§ Data to use:
+-------+

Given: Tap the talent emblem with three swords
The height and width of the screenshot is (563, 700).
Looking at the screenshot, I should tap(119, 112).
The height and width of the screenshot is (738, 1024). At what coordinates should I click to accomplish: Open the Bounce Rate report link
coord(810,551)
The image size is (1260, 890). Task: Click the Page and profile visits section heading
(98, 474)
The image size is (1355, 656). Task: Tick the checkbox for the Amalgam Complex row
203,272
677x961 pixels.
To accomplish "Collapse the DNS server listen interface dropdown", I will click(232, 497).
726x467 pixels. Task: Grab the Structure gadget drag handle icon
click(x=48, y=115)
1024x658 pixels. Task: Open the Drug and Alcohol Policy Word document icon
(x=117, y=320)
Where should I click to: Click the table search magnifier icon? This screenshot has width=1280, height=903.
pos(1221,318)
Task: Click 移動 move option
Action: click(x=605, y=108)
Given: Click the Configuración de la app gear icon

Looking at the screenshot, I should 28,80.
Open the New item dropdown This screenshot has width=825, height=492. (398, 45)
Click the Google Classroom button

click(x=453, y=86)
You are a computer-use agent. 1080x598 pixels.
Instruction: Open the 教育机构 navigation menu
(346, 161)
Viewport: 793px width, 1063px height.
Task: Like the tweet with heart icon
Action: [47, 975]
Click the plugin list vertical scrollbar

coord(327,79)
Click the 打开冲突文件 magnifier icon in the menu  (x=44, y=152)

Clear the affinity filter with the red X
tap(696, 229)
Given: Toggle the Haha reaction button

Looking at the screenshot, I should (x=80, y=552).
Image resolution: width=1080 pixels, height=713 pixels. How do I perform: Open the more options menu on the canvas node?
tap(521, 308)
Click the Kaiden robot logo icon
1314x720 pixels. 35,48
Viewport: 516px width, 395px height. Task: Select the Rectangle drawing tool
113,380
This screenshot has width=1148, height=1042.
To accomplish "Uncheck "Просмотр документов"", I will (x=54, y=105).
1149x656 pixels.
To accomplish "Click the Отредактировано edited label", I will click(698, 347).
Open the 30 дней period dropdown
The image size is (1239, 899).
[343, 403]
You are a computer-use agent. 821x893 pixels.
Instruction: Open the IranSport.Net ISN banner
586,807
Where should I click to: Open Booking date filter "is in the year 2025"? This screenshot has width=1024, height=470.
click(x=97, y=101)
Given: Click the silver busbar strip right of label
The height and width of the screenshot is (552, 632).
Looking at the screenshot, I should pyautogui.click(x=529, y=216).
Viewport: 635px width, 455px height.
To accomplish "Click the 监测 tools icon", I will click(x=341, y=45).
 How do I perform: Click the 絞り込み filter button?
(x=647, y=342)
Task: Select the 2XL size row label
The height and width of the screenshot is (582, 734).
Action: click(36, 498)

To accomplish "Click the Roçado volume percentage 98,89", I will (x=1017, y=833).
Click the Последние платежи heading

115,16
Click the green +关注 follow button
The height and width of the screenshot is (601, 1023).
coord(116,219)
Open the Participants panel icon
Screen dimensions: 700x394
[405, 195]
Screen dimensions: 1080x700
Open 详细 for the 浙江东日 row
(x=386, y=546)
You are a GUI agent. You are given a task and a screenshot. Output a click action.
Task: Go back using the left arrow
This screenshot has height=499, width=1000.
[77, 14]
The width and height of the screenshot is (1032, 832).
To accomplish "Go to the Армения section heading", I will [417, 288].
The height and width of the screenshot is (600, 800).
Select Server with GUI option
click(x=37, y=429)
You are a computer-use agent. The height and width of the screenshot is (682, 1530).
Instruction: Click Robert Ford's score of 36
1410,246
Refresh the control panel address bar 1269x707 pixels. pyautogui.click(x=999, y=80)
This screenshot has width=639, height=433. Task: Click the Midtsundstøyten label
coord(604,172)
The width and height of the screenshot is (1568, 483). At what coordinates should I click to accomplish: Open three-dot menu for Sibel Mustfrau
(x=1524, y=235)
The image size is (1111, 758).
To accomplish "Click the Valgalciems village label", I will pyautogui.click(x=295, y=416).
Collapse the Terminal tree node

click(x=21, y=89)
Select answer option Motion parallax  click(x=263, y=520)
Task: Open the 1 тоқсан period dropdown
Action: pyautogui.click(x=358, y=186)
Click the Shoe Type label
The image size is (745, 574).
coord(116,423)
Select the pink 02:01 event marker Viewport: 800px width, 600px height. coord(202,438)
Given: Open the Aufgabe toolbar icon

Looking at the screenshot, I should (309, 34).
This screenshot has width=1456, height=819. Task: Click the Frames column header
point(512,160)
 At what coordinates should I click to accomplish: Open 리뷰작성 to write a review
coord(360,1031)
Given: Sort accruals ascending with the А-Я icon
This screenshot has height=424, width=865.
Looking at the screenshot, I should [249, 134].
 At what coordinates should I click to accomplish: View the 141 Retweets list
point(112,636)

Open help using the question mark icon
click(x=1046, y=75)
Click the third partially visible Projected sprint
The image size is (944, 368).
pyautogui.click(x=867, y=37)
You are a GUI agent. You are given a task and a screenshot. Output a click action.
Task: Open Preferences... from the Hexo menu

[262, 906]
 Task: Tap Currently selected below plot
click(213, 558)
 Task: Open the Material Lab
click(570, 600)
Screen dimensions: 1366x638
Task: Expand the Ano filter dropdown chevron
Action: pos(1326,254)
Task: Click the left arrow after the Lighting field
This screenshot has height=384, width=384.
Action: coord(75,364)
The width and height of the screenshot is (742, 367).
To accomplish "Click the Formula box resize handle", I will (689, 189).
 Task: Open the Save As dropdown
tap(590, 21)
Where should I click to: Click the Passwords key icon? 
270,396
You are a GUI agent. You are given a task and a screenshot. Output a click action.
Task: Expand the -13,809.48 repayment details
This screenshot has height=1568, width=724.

+-------+

§ What is required: In the entries above, the lines from the one bearing "Select Server with GUI option" up to and including the one bearing "Refresh the control" should be transcribed exactly; no other line is wanted.

§ Response to this exercise:
Select Server with GUI option
click(x=37, y=429)
You are a computer-use agent. The height and width of the screenshot is (682, 1530).
Instruction: Click Robert Ford's score of 36
1410,246
Refresh the control panel address bar 1269x707 pixels. pyautogui.click(x=999, y=80)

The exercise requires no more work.